FORTY-SIX
Miles and Floyd caught the first steamer to Friday Harbor the next morning—which that day happened to be a vessel called the SS Rhododendron, running an irregular route that included stops at Langley and Coupeville on Whidbey Island. It was a longer ride, but would still get them to Friday Harbor a full hour before the later-departing Bangor. As always, Floyd sat facing an inner wall and tried to imagine that he was somewhere else.
They made good time as far as Coupeville. But their luck ran out with the steamer entering a dense fogbank as it skirted Swinomish tribal waters and began its turn westward toward the Juan de Fuca Strait. A sudden softening of the engine noise got both men's attention as the captain slowed the vessel down.
"Fog," Floyd muttered, having allowed himself a brief and fearful glance over his shoulder and out the window. "Holy hell."
It was the worst possible spot to hit fog, as they were approaching Deception Pass—a treacherous, narrow channel in which countless vessels had wrecked throughout the years. So named by the great British explorer George Vancouver himself, it was barely 400 feet wide, lined on both sides with jagged cliffs and submerged reefs. The ever-dark, ever-cold ebb and flood tides raced through it with such speed that there were visible rapids, roiling eddies, and whirlpools one might expect to see on a wild river pouring out of the Cascade Mountains. In short, Deception Pass could be a challenge to navigate even on a clear day.

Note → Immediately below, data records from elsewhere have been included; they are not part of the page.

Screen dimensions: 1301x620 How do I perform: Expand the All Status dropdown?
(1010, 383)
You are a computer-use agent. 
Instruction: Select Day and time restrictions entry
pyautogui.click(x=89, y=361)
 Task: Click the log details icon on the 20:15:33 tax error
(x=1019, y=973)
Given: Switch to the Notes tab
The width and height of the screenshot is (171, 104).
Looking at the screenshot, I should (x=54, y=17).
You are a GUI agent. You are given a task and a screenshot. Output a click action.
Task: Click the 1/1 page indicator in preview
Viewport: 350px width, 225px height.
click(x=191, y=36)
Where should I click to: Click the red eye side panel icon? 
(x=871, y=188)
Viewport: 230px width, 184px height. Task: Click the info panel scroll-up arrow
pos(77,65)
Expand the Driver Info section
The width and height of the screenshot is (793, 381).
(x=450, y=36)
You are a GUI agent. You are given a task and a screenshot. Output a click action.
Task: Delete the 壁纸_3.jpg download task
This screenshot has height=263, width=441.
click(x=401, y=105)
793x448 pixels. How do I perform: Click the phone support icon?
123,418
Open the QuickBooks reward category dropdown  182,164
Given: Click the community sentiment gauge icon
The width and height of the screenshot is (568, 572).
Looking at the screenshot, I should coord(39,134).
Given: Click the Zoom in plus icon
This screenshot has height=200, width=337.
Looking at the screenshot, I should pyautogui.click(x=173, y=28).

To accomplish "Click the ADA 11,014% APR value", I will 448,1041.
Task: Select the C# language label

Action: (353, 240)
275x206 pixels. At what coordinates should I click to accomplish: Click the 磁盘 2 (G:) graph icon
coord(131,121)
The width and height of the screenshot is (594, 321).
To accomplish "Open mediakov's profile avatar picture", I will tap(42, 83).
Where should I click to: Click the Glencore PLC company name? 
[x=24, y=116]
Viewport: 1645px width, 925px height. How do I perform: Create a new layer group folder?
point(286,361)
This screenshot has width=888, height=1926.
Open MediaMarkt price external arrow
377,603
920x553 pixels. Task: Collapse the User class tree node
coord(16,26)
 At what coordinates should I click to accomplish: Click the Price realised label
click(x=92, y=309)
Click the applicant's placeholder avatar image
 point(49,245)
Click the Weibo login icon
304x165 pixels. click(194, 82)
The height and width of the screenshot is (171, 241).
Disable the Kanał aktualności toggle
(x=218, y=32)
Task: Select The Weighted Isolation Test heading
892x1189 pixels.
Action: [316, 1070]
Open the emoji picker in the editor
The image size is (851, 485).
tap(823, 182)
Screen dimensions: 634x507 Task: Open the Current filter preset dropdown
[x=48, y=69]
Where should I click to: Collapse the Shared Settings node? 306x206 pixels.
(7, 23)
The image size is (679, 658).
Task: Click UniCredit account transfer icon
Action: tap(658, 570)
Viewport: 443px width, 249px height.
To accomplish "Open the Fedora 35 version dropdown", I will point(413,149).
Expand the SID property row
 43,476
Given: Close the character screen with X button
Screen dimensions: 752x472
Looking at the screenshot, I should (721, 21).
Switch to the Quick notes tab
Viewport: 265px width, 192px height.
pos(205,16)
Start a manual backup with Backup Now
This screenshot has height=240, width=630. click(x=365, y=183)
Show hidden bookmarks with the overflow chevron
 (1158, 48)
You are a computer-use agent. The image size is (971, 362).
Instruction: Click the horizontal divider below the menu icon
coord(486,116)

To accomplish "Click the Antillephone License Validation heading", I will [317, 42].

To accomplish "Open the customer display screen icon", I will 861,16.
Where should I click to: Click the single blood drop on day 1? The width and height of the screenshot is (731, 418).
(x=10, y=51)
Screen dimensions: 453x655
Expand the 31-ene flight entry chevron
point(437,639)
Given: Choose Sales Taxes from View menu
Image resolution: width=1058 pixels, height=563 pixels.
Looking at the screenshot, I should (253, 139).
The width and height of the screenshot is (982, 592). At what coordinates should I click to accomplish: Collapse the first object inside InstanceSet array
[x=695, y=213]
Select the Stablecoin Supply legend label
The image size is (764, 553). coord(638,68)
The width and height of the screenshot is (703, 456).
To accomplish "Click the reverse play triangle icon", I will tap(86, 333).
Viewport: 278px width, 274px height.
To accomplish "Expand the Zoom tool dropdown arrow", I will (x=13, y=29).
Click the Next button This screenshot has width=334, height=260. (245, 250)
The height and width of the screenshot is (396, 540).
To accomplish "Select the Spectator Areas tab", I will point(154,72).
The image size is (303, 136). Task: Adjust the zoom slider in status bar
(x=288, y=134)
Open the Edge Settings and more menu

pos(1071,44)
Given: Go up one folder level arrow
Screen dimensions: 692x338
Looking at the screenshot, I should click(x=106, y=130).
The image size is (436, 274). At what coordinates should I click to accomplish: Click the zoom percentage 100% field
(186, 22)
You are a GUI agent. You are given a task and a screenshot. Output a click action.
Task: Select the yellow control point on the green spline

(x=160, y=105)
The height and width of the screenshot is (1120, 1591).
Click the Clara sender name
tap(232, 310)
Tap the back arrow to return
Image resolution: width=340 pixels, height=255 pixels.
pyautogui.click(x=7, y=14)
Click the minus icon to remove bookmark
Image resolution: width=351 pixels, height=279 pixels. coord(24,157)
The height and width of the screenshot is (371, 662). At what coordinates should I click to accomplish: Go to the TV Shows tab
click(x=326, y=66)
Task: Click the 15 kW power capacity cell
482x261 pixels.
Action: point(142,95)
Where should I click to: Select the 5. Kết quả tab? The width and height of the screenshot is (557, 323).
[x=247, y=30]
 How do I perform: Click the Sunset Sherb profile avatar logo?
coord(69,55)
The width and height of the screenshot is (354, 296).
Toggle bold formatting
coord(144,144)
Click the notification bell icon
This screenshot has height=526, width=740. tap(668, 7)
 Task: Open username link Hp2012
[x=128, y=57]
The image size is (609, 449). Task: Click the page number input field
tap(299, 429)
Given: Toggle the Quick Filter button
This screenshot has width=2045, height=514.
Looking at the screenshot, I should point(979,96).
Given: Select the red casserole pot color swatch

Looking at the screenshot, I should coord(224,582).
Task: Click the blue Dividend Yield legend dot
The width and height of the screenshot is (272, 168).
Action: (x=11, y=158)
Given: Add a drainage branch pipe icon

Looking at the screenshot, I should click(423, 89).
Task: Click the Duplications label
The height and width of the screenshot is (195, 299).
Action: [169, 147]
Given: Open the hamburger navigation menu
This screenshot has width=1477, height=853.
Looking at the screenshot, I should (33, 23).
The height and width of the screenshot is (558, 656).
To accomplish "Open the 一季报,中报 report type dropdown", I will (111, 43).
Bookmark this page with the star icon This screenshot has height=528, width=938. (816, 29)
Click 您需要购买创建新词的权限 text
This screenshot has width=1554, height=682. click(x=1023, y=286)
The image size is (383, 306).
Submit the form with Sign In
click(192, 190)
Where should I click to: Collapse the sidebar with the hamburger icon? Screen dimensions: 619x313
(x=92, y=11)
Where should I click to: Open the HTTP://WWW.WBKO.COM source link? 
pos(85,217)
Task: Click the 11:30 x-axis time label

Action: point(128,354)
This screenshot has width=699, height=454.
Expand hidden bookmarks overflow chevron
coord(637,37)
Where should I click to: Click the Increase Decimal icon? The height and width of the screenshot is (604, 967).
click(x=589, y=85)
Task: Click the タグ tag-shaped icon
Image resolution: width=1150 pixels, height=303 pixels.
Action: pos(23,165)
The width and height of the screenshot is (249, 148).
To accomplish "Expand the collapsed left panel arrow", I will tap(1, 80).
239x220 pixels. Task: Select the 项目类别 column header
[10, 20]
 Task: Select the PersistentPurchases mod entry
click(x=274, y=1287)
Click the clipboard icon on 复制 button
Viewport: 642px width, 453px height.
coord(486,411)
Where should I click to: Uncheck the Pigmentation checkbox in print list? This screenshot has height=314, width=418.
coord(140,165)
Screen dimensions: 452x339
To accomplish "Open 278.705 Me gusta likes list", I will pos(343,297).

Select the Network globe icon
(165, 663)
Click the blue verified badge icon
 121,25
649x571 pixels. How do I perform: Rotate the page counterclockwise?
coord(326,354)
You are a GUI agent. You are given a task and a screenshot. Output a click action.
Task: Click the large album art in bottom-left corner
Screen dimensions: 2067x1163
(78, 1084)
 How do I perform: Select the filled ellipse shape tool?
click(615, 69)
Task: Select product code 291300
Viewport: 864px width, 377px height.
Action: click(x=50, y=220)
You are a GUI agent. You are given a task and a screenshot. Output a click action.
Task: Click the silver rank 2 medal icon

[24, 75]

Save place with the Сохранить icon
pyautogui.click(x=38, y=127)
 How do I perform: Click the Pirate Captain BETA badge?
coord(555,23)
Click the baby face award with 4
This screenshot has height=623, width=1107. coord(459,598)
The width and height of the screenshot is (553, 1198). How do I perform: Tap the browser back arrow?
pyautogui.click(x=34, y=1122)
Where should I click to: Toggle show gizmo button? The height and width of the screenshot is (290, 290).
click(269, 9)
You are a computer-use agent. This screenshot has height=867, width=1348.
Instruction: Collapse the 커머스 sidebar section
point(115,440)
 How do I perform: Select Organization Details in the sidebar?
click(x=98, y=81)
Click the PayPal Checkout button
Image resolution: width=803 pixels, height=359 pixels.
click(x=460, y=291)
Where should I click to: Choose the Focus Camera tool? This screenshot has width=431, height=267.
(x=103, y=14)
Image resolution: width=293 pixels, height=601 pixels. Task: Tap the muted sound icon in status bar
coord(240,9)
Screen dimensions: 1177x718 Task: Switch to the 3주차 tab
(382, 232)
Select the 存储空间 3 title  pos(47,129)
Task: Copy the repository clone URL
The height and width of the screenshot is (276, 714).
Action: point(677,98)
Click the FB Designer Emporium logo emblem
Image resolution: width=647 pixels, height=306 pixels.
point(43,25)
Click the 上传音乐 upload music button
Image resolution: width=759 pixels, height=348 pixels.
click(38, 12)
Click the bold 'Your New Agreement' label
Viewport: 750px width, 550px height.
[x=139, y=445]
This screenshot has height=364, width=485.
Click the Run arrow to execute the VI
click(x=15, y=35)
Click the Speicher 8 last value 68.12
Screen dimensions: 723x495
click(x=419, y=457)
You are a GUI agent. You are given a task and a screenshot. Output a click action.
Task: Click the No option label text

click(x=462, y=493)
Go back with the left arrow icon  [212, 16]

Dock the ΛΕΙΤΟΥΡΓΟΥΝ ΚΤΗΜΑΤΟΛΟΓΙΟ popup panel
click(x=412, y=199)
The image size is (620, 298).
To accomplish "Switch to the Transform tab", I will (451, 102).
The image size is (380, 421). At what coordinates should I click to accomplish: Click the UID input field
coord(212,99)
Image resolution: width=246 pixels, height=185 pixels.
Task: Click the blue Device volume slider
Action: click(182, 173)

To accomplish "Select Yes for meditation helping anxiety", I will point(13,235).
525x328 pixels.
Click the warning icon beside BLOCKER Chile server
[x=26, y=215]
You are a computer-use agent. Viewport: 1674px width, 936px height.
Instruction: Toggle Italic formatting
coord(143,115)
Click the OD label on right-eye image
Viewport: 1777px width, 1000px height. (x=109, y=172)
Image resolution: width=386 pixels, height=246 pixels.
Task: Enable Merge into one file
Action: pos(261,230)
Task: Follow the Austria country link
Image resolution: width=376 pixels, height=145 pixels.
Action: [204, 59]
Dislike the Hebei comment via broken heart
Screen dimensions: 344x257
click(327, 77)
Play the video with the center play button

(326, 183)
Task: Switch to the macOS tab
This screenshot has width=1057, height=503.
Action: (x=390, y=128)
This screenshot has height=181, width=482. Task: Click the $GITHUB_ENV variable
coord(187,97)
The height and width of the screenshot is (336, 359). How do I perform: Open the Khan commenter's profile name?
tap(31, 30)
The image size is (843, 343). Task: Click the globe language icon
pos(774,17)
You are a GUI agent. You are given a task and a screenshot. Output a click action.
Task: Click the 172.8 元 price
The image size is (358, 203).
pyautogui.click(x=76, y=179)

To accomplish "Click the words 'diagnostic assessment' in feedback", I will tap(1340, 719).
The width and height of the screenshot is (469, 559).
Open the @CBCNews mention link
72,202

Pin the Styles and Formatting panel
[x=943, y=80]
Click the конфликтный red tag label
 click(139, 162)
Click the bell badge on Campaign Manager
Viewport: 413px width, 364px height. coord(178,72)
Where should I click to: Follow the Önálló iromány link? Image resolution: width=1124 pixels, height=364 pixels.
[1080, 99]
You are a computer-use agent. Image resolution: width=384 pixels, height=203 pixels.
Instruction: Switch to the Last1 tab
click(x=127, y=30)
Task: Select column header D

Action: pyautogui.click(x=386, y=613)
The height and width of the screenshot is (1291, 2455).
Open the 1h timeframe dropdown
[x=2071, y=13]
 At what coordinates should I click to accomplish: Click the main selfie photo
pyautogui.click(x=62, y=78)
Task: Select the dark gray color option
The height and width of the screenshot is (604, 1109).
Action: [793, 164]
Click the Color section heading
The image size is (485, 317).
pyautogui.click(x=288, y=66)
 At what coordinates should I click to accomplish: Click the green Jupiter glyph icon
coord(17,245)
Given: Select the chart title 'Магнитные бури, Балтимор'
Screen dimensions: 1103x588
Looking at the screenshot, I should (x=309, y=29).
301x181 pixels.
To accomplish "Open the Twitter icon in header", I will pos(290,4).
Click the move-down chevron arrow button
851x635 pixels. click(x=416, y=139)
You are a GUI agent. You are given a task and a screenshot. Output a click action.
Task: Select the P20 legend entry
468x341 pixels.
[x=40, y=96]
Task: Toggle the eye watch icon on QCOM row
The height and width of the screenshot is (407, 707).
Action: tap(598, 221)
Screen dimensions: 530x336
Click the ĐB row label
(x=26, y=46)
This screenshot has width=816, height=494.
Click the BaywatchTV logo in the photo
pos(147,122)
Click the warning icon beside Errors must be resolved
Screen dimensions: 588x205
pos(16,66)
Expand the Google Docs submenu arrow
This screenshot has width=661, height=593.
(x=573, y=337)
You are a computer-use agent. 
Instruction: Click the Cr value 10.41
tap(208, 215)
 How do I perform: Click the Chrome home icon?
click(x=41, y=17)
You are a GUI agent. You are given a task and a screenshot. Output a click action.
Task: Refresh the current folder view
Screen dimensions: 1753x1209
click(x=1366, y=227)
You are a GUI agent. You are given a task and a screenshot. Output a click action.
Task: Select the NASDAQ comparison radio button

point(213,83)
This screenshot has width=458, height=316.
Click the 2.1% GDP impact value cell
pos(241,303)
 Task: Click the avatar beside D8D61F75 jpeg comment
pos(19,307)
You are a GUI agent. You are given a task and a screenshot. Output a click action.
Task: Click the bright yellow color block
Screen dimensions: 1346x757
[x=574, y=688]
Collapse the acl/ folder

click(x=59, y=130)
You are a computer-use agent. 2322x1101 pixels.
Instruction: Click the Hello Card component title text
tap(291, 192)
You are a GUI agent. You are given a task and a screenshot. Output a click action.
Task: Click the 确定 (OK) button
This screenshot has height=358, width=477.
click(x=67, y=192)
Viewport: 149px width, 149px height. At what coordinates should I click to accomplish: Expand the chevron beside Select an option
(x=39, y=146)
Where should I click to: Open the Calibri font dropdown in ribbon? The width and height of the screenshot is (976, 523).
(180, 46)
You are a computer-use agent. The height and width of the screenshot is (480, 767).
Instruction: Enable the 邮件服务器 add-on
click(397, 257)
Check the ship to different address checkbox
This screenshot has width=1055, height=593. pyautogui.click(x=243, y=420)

Miles's wounded skull still throbbed with a pain made worse by the deep vibrations of the ship's engines. He was still light-headed, and his mind whirled with dark and anxious thoughts of the two young Chinese girls whose corpses awaited their examination, of who might have sent the men who'd attacked them in Seattle, of the imminent danger of a foggy passage through Deception Pass, and of Marion's looming departure to New York. His heart suddenly pounding, he felt an overwhelming need for fresh air. He rose, slow and ponderous, to his feet, then made his way to the nearest door to the outside deck, leaving a visibly terrified Floyd doubled over on a bench with his hands clasped over the back of his head, no doubt praying for a swift end to their predicament.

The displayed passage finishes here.